§ DATA LISTING
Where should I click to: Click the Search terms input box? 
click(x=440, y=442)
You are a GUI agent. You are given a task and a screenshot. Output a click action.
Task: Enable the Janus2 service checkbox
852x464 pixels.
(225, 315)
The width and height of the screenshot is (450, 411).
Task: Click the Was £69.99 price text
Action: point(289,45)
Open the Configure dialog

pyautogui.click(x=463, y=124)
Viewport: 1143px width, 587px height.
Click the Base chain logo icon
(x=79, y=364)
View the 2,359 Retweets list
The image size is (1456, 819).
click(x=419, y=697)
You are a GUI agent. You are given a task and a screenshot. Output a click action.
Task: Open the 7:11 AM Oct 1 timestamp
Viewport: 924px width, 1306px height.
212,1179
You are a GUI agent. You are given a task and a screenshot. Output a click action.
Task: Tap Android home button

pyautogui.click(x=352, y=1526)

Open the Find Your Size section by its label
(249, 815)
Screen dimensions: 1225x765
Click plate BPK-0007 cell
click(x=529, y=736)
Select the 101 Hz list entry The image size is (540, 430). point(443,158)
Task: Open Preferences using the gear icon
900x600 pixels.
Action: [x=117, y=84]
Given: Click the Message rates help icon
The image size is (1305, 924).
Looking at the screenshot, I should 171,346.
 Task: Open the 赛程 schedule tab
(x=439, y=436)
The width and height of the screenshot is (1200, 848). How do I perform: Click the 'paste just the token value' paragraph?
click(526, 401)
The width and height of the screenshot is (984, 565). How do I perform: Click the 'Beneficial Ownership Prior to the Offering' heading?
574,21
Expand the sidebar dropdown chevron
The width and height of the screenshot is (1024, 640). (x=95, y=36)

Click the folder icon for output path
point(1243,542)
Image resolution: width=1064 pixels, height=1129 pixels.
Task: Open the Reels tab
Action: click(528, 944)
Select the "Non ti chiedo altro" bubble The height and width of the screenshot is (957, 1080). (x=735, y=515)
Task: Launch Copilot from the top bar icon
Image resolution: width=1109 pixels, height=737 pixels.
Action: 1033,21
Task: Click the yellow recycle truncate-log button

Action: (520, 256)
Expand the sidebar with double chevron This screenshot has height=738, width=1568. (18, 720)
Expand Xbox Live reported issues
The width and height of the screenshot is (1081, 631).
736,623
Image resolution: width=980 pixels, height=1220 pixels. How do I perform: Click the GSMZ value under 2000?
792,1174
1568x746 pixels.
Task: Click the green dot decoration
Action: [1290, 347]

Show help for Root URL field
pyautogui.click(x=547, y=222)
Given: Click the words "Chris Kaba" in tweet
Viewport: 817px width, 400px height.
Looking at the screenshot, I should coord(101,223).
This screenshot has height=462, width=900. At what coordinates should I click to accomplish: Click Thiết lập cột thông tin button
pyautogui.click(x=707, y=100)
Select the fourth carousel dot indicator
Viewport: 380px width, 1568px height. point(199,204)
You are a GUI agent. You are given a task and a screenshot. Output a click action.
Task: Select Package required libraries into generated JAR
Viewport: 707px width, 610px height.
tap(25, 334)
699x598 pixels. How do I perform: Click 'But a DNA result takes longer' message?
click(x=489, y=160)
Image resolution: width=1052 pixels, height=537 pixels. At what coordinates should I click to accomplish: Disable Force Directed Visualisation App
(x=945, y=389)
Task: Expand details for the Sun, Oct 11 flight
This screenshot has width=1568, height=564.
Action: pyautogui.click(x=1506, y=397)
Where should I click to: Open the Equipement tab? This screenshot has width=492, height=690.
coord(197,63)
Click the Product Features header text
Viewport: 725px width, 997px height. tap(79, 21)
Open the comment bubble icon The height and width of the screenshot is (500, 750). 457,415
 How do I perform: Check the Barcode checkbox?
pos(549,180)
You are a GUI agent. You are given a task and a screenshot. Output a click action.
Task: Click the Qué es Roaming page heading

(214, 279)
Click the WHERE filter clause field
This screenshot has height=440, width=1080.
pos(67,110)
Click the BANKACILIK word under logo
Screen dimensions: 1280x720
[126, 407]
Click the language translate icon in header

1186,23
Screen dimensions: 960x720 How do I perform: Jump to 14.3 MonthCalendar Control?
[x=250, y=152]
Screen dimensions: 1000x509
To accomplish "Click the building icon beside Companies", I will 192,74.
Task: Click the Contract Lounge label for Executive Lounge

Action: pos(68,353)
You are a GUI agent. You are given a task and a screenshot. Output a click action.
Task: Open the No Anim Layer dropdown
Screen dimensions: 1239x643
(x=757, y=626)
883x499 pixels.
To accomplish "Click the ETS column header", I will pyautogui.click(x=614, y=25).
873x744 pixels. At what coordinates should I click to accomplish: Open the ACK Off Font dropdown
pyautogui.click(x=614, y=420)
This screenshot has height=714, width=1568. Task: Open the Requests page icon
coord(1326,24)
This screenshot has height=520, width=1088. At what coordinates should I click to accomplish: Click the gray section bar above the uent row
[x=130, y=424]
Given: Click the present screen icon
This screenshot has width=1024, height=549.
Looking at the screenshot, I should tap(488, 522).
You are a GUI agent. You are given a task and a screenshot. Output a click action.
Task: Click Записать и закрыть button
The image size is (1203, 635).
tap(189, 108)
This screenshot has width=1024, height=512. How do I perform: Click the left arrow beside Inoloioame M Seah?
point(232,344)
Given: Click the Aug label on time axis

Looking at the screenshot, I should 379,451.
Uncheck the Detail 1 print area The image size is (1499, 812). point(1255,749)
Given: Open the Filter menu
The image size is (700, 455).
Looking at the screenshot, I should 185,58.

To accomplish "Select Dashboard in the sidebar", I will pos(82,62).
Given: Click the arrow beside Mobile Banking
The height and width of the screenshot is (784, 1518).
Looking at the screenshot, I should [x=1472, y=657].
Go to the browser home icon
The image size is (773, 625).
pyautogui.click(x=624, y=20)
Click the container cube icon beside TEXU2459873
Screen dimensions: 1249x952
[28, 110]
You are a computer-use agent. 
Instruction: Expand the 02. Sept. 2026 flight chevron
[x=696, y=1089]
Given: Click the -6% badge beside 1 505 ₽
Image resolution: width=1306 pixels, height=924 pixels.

§ GOAL OF THE EXERCISE
Scan the material above and copy every line that holds the string "bubble".

§ RESPONSE TO THIS TASK
Select the "Non ti chiedo altro" bubble The height and width of the screenshot is (957, 1080). (x=735, y=515)
Open the comment bubble icon The height and width of the screenshot is (500, 750). 457,415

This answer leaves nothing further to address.